PROBLEM STATEMENT: This exercise asks for a copy of each line in the records below with the word "will" in it.

======== INFORMATION PROVIDED

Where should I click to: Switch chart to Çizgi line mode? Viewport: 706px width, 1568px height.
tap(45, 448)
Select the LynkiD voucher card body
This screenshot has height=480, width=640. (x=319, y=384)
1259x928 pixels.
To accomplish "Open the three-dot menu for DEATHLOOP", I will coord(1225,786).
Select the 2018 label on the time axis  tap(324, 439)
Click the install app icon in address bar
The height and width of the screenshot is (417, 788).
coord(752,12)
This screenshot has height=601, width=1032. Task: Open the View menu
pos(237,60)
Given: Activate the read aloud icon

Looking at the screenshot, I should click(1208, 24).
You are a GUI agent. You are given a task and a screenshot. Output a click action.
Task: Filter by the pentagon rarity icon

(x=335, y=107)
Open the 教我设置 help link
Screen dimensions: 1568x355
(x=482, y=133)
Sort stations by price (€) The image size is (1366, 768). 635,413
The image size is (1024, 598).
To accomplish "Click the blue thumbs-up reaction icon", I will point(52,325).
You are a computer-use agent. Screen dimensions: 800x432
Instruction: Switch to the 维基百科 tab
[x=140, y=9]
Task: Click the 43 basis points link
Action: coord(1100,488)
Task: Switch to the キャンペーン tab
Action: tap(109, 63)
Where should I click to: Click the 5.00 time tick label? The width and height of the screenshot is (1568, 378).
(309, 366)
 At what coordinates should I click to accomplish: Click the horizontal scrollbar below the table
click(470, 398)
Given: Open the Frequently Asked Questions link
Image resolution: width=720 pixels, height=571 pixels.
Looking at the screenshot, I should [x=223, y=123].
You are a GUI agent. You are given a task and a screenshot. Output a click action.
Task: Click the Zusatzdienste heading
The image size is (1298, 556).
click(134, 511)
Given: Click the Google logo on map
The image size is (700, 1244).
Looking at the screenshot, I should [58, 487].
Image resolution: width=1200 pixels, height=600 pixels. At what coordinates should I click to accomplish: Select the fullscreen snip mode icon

================

SOLUTION TO THE PROBLEM:
To accomplish "Open the three-dot menu for DEATHLOOP", I will coord(1225,786).
To accomplish "Click the blue thumbs-up reaction icon", I will point(52,325).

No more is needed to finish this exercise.